Kıyamete kadar bütün alemlere gönderilen Kur’an-ı Kerim, beş defa Mısır ismini açık biçimde telaffuz ediyor.

Kıssaların en güzeli için de adres, Mısır seçilmiş.

Kudret kalemi, Mısır’ın köle pazarını, saraylarını, zindanlarını, ekinini bu yaşanmış öyküde ders ders işlemiş.

Yine vahyin nazara verdiği ibretlik hatıraların en uzunu ve en çok zikredileni olan bol kahramanlı Musa(as) ve Ben-i İsrail kıssası da Mısır’la özdeş kılınmış.
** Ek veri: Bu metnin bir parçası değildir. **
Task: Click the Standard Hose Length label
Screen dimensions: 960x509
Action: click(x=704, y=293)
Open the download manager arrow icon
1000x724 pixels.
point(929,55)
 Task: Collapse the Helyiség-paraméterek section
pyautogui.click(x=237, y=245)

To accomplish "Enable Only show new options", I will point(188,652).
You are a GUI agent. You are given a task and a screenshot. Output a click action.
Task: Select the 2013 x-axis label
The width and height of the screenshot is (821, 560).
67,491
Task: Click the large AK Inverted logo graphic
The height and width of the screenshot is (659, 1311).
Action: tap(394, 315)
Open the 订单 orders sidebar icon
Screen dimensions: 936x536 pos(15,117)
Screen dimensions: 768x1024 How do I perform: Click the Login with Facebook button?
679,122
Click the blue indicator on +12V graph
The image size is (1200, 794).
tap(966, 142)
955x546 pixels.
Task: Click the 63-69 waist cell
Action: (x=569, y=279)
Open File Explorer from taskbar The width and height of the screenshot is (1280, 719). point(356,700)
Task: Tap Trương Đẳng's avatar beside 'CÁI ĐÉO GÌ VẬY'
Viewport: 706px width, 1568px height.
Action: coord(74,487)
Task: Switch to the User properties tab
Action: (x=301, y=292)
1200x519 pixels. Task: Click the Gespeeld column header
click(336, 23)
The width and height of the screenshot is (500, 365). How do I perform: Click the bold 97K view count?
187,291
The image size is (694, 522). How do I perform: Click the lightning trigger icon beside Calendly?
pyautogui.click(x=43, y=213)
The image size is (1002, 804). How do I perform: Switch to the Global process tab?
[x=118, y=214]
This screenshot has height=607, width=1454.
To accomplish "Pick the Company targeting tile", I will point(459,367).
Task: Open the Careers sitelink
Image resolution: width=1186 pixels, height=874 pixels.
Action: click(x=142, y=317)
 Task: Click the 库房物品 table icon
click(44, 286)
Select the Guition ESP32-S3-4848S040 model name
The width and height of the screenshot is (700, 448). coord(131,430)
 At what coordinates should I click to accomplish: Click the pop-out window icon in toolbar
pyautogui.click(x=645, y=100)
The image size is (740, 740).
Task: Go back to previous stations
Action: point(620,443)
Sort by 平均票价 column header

Mısır, Hz. Osman’ın şehid edilmesine de yol açan fitnelerin uyandırıldığı yerdi ama aynı zamanda yaklaşık yüz yıl önce İhvan-ı Müslimin gibi dünyadaki tüm Müslümanlara tekrar medeniyet rüyası gördüren bir hareketin de doğum yeri oldu.

Hz. Yakub (as) oğullarını Mısır’a gönderirken, onların güvenliği için “tek bir kapıdan değil, ayrı ayrı kapılardan girmelerini” istemişti. (Yusuf 67)

Bu tavsiyenin bugüne yansıyan sırlarına ve hikmetlerine ‘Müslüman Kardeşler’ mutlaka riayet ediyordur da, “(Mısır’a gidip) Yusuf’un huzuruna girdiklerinde; Yusuf ana babasını bağrına bastı ve ‘Allah’ın dilemesi ile güven içinde Mısır’a girin’(Yusuf 99) mealindeki ayette bahsedilen güvenliğin güncel hali için henüz ilahi iradenin tecelli vaktinin gelmediği anlaşılıyor.  

Kurulduğu 1928’den bugüne Yusuf’un iki gömleğini de giyen Mısır için üçüncü gömleğin kokusu gelmeye başladı.

Evet, sadece Mısır devletinin kapanan akl-ı selim gözünü değil, körfezdeki bedevi reislerin kör olan basiretini, doğudan batıya ümmetin; tembellikle, cehaletle, hased ve ihtilaflarla kapanan ferasetini de açacak bu gömlek bir süredir yolda.

Sabr-ı cemilin ve ümidin ocağına, baba kucağına ulaşmasına çok az kaldı.

İslam alemi, şuurunu, heyecanını, hâlin tefsirini ve ittihadın şerhini ne zaman yitirmeye başlamışsa Mısır’da zayıf inekler, besililerden birini yiyor, zayıf ve kuru başaklar da, yeşil başakları.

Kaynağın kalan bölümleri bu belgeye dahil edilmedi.